What to produce
Which lines in the listing below contain the word "Select" with that exact capitalization? Copy each matching line in full.

Records shown
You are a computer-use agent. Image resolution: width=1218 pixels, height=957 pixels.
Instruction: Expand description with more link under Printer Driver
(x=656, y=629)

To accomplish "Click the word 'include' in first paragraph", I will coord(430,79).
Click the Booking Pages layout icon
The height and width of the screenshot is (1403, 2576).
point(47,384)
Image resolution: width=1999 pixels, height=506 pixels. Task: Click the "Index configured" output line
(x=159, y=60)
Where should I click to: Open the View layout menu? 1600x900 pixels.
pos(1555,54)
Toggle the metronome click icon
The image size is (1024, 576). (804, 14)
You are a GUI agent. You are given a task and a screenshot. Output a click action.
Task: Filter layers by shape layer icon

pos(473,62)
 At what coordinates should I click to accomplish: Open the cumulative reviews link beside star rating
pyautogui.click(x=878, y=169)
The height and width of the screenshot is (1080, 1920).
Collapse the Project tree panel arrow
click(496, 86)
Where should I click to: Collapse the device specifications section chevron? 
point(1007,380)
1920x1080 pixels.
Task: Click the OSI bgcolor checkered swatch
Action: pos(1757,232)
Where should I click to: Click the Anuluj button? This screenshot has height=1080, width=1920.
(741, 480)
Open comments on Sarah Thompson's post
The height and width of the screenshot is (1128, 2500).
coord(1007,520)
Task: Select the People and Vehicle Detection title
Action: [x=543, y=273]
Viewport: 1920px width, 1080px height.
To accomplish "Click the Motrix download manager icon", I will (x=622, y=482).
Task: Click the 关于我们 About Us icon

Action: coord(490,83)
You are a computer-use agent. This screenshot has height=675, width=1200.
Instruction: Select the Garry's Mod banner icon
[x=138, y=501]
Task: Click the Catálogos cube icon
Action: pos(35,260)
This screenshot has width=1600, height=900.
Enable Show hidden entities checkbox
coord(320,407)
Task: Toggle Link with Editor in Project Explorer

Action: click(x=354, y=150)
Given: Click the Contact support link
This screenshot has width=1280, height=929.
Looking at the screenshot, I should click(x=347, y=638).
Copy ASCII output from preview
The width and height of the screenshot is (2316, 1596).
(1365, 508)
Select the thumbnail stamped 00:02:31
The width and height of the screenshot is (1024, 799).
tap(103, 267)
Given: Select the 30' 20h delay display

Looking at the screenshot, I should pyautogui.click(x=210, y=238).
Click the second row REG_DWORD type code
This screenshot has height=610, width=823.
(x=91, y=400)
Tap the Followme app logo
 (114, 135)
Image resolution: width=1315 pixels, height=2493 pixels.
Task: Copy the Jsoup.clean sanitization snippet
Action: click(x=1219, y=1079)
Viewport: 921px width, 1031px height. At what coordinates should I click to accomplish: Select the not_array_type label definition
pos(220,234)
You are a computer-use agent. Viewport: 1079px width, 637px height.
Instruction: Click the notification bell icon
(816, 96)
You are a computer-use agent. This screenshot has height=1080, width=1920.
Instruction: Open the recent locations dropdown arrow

Written answer
Task: Select the People and Vehicle Detection title
Instruction: Select the Garry's Mod banner icon
Select the thumbnail stamped 00:02:31
Given: Select the 30' 20h delay display
Viewport: 921px width, 1031px height. At what coordinates should I click to accomplish: Select the not_array_type label definition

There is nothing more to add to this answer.